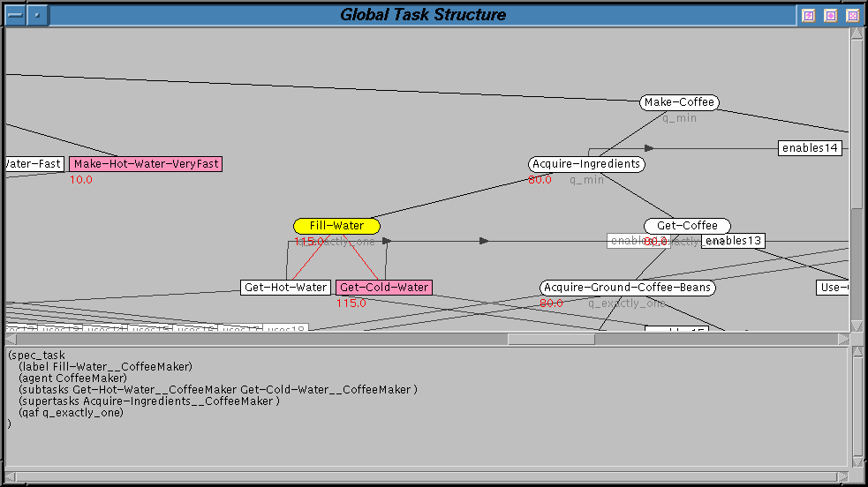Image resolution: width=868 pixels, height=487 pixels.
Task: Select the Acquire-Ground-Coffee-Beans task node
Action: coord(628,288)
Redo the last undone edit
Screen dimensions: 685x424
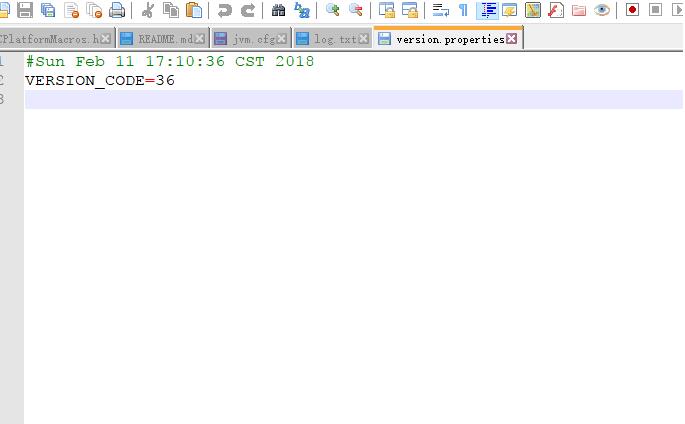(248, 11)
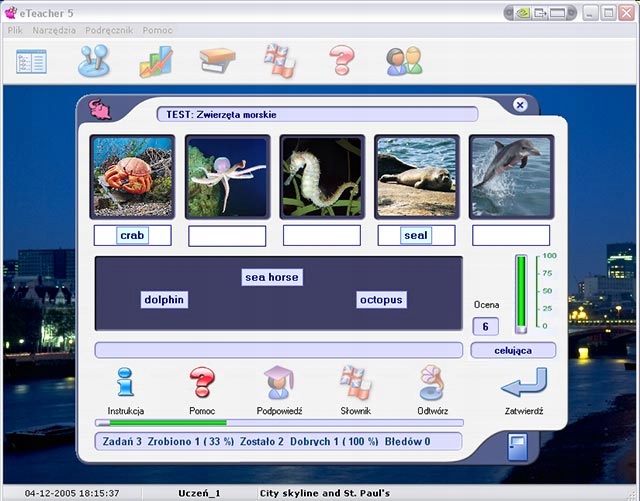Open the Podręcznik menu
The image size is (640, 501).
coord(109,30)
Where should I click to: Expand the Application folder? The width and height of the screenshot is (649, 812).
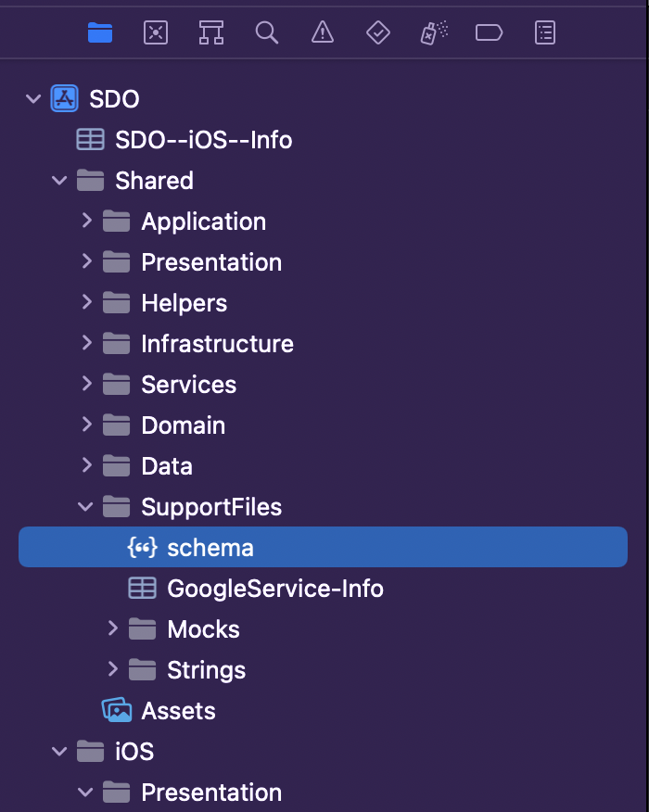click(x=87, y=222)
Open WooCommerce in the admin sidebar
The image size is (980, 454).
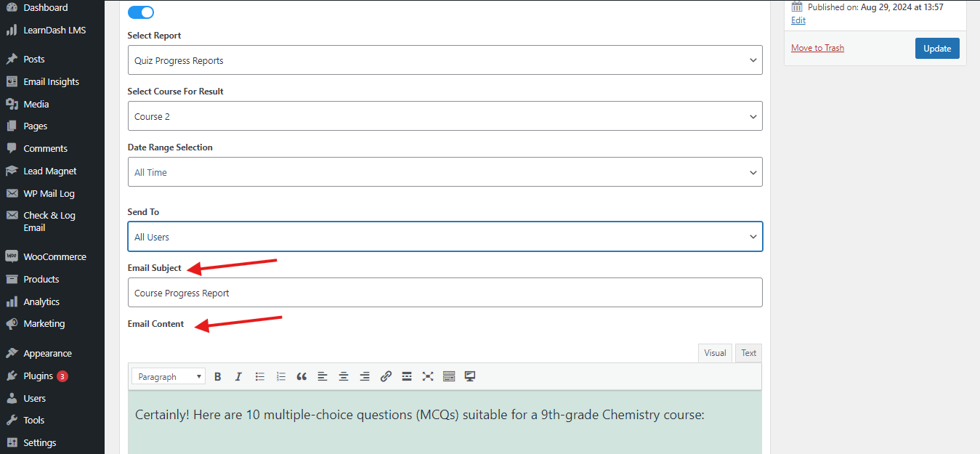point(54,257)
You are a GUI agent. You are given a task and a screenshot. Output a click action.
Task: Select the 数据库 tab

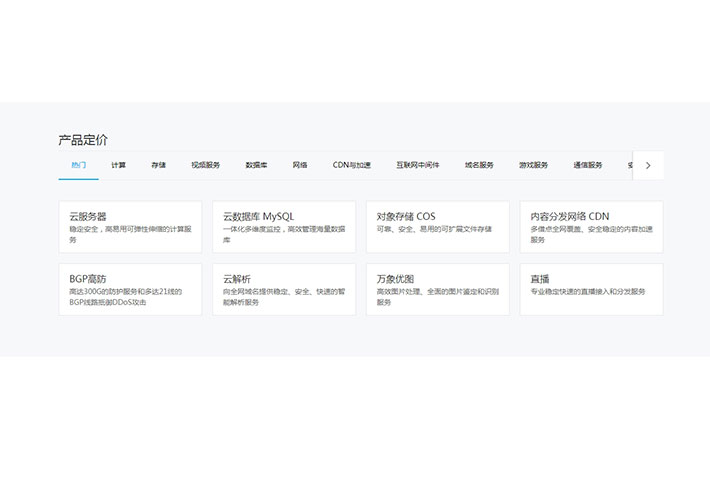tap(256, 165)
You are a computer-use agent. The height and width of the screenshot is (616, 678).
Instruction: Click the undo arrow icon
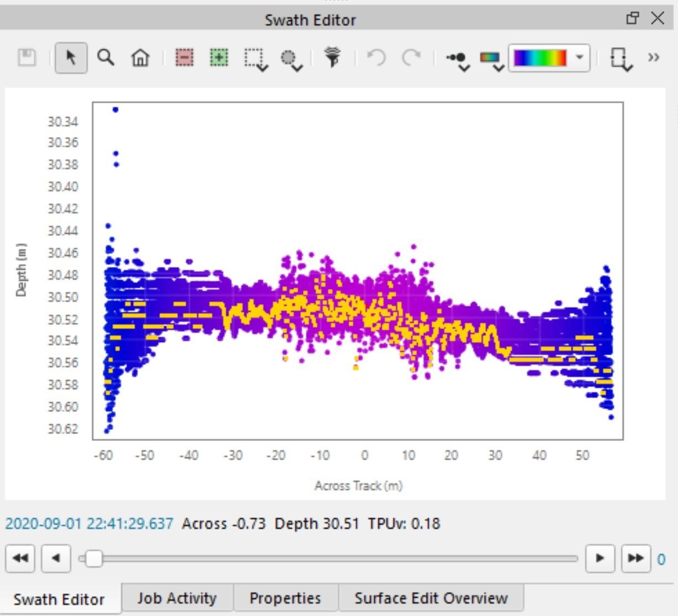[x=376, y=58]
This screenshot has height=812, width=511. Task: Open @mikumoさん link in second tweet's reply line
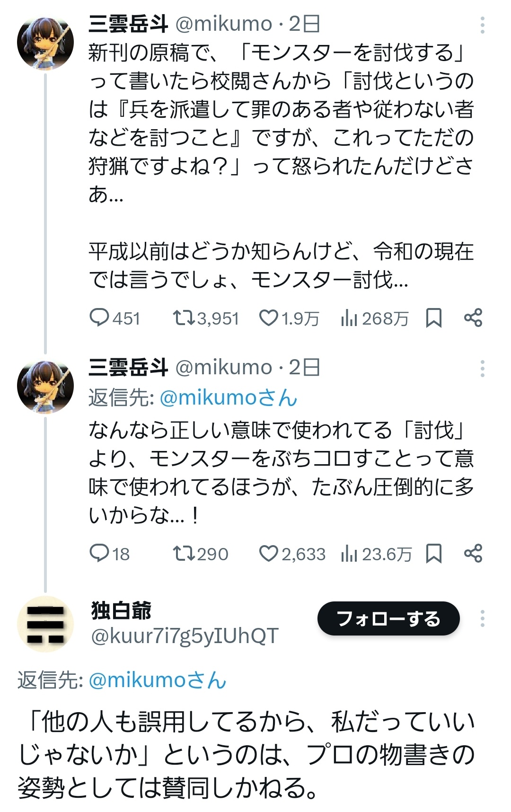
-*-*-
# Your instructions:
The answer must be an exact transcription of the lines from the one holding "Where should I" to the last line of the entries above, with no pictures and nothing else.

# Finished task:
Where should I click to: Expand the Application folder? The width and height of the screenshot is (649, 812).
click(x=87, y=222)
Open WooCommerce in the admin sidebar
The image size is (980, 454).
point(54,257)
You are a GUI agent. You are given a task and a screenshot. Output a click action.
Task: Select the 数据库 tab

tap(256, 165)
You are a computer-use agent. The height and width of the screenshot is (616, 678).
Instruction: Click the undo arrow icon
[x=376, y=58]
This screenshot has height=812, width=511. Task: Open @mikumoさん link in second tweet's reply line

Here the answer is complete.